Data entries
= Beginning of Section =
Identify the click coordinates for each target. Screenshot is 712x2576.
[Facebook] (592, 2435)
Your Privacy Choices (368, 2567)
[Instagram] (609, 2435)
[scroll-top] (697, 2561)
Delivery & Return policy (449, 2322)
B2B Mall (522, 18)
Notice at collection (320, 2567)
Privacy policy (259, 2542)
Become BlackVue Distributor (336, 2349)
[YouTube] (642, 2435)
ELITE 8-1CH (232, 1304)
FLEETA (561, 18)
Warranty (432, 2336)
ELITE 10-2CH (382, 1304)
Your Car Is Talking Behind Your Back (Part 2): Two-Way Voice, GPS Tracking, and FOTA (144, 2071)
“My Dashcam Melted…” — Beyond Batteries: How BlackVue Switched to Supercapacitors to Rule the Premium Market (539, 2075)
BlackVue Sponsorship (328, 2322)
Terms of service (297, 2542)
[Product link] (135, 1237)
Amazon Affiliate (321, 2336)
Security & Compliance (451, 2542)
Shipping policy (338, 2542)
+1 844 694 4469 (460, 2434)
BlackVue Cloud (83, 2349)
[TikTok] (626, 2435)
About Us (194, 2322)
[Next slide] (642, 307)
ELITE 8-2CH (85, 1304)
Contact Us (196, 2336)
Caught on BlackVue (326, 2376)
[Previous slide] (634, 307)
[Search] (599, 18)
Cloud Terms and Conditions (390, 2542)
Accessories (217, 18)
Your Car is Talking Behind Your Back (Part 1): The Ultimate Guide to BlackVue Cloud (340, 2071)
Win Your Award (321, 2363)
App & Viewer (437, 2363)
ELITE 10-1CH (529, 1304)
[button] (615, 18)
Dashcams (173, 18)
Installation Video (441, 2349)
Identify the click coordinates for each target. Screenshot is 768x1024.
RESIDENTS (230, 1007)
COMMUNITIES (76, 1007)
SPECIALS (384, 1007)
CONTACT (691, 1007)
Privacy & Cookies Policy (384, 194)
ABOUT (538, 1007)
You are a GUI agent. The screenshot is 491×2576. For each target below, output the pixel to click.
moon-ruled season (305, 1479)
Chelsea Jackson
= End of Section =
● EXERCISE OBJECTIVE:
Once more, write out the records exactly as they are.

● YOUR RESPONSE:
Identify the click coordinates for each target. Screenshot is 712x2576.
[Facebook] (592, 2435)
Your Privacy Choices (368, 2567)
[Instagram] (609, 2435)
[scroll-top] (697, 2561)
Delivery & Return policy (449, 2322)
B2B Mall (522, 18)
Notice at collection (320, 2567)
Privacy policy (259, 2542)
Become BlackVue Distributor (336, 2349)
[YouTube] (642, 2435)
ELITE 8-1CH (232, 1304)
FLEETA (561, 18)
Warranty (432, 2336)
ELITE 10-2CH (382, 1304)
Your Car Is Talking Behind Your Back (Part 2): Two-Way Voice, GPS Tracking, and FOTA (144, 2071)
“My Dashcam Melted…” — Beyond Batteries: How BlackVue Switched to Supercapacitors to Rule the Premium Market (539, 2075)
BlackVue Sponsorship (328, 2322)
Terms of service (297, 2542)
[Product link] (135, 1237)
Amazon Affiliate (321, 2336)
Security & Compliance (451, 2542)
Shipping policy (338, 2542)
+1 844 694 4469 (460, 2434)
BlackVue Cloud (83, 2349)
[TikTok] (626, 2435)
About Us (194, 2322)
[Next slide] (642, 307)
ELITE 8-2CH (85, 1304)
Contact Us (196, 2336)
Caught on BlackVue (326, 2376)
[Previous slide] (634, 307)
[Search] (599, 18)
Cloud Terms and Conditions (390, 2542)
Accessories (217, 18)
Your Car is Talking Behind Your Back (Part 1): The Ultimate Guide to BlackVue Cloud (340, 2071)
Win Your Award (321, 2363)
App & Viewer (437, 2363)
ELITE 10-1CH (529, 1304)
[button] (615, 18)
Dashcams (173, 18)
Installation Video (441, 2349)
Identify the click coordinates for each target. Screenshot is 768x1024.
RESIDENTS (230, 1007)
COMMUNITIES (76, 1007)
SPECIALS (384, 1007)
CONTACT (691, 1007)
Privacy & Cookies Policy (384, 194)
ABOUT (538, 1007)
You are a GUI agent. The screenshot is 491×2576. For each target below, output the pixel to click.
moon-ruled season (305, 1479)
Chelsea Jackson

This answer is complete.